ILLUSTRATION: Marissa Ouyang / The Peak

Written by Zach Siddiqui, Humour Editor

Aries — March 21–April 19

Your rage issues are back this week. Good thing social distancing means you can’t keep scapegoating your friends over your pointless personal problems!

Taurus — April 20–May 20

Stop playing the victim this week. We all know you weren’t going to leave your property anyway. 

Gemini — May 21–June 20

This week, psychic power will vibrate in your bones. You’re awakening your powers of retrocognition again . . . and feeling the darkness swallowing the hearts of your past employers. Don’t blame yourself. Blame Flappy Bird. 

Cancer — June 21–July 22

You’ll get in touch with your creative side this week. At night, you’ll have dreams where you are in the fifth terrace of Dante’s Purgatorio. Your greed will be punished by having you whisper a list of toilet paper brands into the dirt beneath you. 

Leo — July 23–August 22

Remind yourself this week: other people are real, not NPCs who exist to flesh out the backstory that gets you to pity your digital crush. 

Virgo — August 23–September 22

You are tired of credit card statements. If they really gave you any credit, then they would get off your back about those payments and trust in you. But that’s not the world you live in, and you need to take this week to wonder why that is.

Libra — September 23–October 22

Disappear into the sand this week. It’s better for biodegradation than a rich person’s bunker. And if there’s one thing your biology has learned to love after years of thinking mint chocolate chip ice cream actually tastes good, it’s being degraded.

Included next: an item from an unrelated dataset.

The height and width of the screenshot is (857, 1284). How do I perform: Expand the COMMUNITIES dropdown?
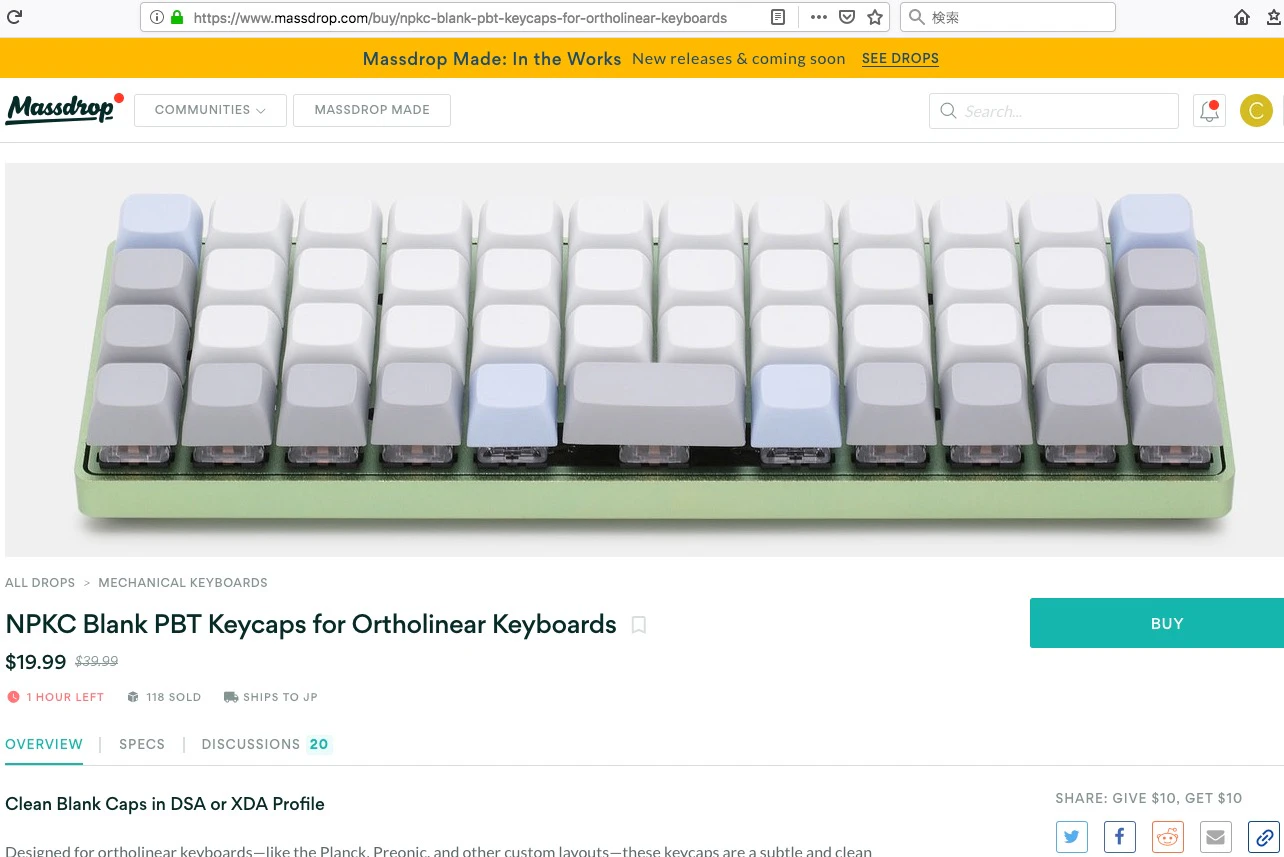210,110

Scorpio — October 23–November 21

You know what you’ve done. 

Sagittarius — November 22–December 21

The 20s have stopped roaring for you this week. We’ve arrived at the lying-on-the-couch, murmuring-sweet-nothings-about-Cha-Time 20s. And that’s OK. The Great Gatsby isn’t even a good book, anyway, so spend your quarantine reading worthwhile literature. Try the Headscratchers section of the Naruto anime page on TV Tropes.

Capricorn — December 22–January 19

Text your friends. Social relationships will set your soul free this week. As for your body and mind, try diazepam.

Aquarius — January 20–February 18

You deserve better this week. Why? Because you deserve to eventually know how it feels to have all your accomplishments ripped away from you. You’re a terrible person, but at least you’ll be able to redeem yourself down the line.

Pisces — February 19–March 20

People will be suspicious of you this week: did YOU spend your birthday wish on infecting the planet with coronavirus? The burden of education . . . the burden of being the only one to know that coronavirus has been around since November . . . and that therefore this is totally a Scorpio’s fault.